■ **Assigned task**: Wherever the word "heading" appears in a line below, that line counts; report the total number of such lines only.

[Stored records]
+-------+

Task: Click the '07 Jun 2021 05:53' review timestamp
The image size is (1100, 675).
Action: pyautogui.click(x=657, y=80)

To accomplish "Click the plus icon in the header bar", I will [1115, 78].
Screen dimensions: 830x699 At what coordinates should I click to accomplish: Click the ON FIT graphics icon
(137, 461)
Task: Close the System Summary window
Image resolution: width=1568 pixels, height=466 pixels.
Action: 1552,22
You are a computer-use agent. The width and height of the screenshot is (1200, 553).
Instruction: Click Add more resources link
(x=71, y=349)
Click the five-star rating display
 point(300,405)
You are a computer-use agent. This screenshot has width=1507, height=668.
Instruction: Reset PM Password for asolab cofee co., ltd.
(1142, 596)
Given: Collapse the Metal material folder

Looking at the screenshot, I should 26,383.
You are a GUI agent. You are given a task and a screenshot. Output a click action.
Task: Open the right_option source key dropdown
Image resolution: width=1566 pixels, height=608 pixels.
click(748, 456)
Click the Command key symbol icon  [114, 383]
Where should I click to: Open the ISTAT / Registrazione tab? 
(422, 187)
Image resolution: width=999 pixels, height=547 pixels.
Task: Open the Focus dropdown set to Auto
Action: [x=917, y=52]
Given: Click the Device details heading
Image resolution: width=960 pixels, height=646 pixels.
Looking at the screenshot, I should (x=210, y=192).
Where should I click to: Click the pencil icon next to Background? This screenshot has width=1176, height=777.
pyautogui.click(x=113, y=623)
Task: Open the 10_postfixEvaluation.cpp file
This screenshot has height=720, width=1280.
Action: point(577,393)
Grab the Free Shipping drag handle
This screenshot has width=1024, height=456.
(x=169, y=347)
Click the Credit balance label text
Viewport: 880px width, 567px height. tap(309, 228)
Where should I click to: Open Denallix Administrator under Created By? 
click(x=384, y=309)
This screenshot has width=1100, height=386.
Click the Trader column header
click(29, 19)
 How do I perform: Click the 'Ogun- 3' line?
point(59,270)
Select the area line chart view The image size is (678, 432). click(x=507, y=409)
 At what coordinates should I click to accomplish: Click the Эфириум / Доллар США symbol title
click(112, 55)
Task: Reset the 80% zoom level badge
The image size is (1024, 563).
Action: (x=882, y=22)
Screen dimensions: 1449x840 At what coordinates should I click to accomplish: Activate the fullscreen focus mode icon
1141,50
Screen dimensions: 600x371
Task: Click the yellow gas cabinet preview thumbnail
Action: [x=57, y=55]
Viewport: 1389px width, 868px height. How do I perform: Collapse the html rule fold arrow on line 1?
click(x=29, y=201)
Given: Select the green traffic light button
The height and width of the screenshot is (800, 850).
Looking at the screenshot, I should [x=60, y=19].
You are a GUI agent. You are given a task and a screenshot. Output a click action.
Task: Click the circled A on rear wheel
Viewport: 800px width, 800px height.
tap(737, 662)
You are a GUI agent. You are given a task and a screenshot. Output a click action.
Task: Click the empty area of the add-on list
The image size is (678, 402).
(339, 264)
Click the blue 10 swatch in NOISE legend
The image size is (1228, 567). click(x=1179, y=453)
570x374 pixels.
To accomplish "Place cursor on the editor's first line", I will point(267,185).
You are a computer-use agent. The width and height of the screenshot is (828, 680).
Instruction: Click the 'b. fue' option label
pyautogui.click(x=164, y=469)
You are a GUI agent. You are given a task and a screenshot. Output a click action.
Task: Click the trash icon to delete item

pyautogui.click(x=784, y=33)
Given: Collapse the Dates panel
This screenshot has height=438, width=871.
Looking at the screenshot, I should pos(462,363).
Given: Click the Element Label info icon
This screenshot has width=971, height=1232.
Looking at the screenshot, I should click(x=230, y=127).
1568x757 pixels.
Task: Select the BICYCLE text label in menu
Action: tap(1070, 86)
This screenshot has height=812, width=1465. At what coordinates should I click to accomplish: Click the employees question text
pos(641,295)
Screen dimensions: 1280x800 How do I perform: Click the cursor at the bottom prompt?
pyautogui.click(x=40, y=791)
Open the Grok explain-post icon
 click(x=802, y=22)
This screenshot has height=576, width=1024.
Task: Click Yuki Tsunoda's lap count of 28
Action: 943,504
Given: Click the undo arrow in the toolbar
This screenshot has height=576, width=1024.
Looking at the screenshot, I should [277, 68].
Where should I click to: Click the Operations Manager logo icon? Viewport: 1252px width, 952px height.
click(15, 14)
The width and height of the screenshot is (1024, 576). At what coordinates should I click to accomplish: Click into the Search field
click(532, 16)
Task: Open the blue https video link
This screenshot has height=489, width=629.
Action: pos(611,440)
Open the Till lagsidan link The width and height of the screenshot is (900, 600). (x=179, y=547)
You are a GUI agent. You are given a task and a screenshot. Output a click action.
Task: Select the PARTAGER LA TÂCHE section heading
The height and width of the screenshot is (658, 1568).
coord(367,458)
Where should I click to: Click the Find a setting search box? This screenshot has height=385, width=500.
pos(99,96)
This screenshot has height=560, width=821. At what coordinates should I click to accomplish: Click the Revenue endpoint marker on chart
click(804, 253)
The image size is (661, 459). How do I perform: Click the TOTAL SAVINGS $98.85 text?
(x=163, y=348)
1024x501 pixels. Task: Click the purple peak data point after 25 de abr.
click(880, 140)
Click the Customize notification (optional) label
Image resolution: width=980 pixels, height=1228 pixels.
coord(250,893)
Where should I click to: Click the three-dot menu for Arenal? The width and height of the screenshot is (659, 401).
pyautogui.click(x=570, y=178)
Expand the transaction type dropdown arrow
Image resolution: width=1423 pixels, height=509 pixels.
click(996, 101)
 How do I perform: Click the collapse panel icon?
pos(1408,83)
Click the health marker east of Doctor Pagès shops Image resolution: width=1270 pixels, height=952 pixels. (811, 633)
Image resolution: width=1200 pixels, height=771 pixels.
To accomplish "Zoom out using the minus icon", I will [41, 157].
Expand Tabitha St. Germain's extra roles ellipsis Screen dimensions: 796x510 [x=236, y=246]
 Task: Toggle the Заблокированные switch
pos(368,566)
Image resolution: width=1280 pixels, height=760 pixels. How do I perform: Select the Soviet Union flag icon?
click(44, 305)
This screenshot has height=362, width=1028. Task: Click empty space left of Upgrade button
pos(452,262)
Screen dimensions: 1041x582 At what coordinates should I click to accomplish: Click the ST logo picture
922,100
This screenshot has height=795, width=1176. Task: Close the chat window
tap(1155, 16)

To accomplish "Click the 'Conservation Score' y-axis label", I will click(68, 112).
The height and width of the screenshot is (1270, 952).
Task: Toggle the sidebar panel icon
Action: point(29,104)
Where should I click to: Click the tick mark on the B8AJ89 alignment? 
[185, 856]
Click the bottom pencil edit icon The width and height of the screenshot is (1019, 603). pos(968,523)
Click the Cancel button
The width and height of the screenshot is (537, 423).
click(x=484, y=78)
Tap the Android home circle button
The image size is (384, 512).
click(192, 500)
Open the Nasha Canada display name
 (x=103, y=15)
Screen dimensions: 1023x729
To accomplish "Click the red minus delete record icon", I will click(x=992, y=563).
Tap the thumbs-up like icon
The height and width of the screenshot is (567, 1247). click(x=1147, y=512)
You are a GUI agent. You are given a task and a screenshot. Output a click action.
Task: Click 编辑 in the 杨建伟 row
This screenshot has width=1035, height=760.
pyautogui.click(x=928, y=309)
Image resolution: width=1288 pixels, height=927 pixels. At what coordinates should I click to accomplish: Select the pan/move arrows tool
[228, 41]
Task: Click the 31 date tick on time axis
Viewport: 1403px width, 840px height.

+-------+

■ **Exercise result**: 2